Dataset rows —
--- --- ---

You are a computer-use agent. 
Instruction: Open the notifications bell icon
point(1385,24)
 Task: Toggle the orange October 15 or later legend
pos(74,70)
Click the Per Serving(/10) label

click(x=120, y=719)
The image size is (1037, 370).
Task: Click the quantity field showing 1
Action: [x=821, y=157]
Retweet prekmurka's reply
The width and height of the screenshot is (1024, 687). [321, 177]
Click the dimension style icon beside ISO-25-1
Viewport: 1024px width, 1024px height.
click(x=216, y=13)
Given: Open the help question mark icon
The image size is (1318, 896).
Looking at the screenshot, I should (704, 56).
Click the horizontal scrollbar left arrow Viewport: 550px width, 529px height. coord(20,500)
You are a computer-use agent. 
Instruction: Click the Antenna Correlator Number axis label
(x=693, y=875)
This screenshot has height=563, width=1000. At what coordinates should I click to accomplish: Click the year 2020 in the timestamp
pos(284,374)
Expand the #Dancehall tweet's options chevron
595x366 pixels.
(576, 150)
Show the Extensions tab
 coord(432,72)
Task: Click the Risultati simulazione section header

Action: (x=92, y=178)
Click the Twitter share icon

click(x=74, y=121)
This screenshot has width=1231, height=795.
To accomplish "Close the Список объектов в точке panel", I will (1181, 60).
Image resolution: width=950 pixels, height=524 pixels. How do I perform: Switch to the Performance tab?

--- --- ---

Stated task — Arrange the lines above as a Markdown table with the columns Row and Line, one row per non-blank line, numbered in order and leaving out blank lines.

Right answer —
| Row | Line |
|---|---|
| 1 | You are a computer-use agent.  |
| 2 | Instruction: Open the notifications bell icon |
| 3 | point(1385,24) |
| 4 |  Task: Toggle the orange October 15 or later legend |
| 5 | pos(74,70) |
| 6 | Click the Per Serving(/10) label |
| 7 | click(x=120, y=719) |
| 8 | The image size is (1037, 370). |
| 9 | Task: Click the quantity field showing 1 |
| 10 | Action: [x=821, y=157] |
| 11 | Retweet prekmurka's reply |
| 12 | The width and height of the screenshot is (1024, 687). [321, 177] |
| 13 | Click the dimension style icon beside ISO-25-1 |
| 14 | Viewport: 1024px width, 1024px height. |
| 15 | click(x=216, y=13) |
| 16 | Given: Open the help question mark icon |
| 17 | The image size is (1318, 896). |
| 18 | Looking at the screenshot, I should (704, 56). |
| 19 | Click the horizontal scrollbar left arrow Viewport: 550px width, 529px height. coord(20,500) |
| 20 | You are a computer-use agent.  |
| 21 | Instruction: Click the Antenna Correlator Number axis label |
| 22 | (x=693, y=875) |
| 23 | This screenshot has height=563, width=1000. At what coordinates should I click to accomplish: Click the year 2020 in the timestamp |
| 24 | pos(284,374) |
| 25 | Expand the #Dancehall tweet's options chevron |
| 26 | 595x366 pixels. |
| 27 | (576, 150) |
| 28 | Show the Extensions tab |
| 29 |  coord(432,72) |
| 30 | Task: Click the Risultati simulazione section header |
| 31 | Action: (x=92, y=178) |
| 32 | Click the Twitter share icon |
| 33 | click(x=74, y=121) |
| 34 | This screenshot has width=1231, height=795. |
| 35 | To accomplish "Close the Список объектов в точке panel", I will (1181, 60). |
| 36 | Image resolution: width=950 pixels, height=524 pixels. How do I perform: Switch to the Performance tab? |